Abstract

Summary Carboxypeptidase A (CPA, mol. wt = 34600) and 1-dimethylaminonaphthalene-5-sulphonyl chloride (dansyl chloride, mol. wt = 270) were shown to react with the 3 casein subunits, α s1 -, β- and κ-caseins, which constitute the micelle. Virtually all of the C-terminal amino acids were released by CPA from these subunits without disrupting the micellar structure. It was verified that the rate of dissociation of the micelle into low molecular weight complexes is considerably slower than the rates at which these reagents act on micellar components.
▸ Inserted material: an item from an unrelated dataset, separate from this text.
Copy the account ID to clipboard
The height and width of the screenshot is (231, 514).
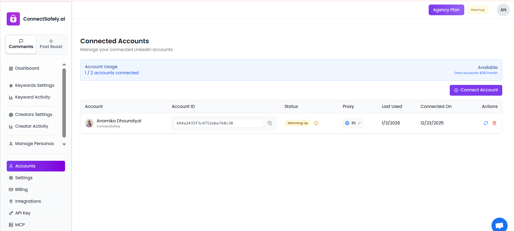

It is concluded that dansyl chloride, CPA, and probably also rennin, whose molecular weight is similar to that of CPA, are able to penetrate to the interior of the micelles. This was confirmed in a quite independent way with a non-reacting agent, myoglobin (mol. wt = 17000). It is postulated that the casein micelle has a sponge-like structure in which the 3 different subunits are distributed fairly uniformly. Micellar fractions obtained by differential centrifugation from skim-milk and colostrum were examined for their content of α s1 -, β-, κ- and para-κ-caseins by the use of CPA as described by Ribadeau Dumas (1968). The results confirm that there is a real difference in κ-casein content of the micelles, according to their rate of sedimentation.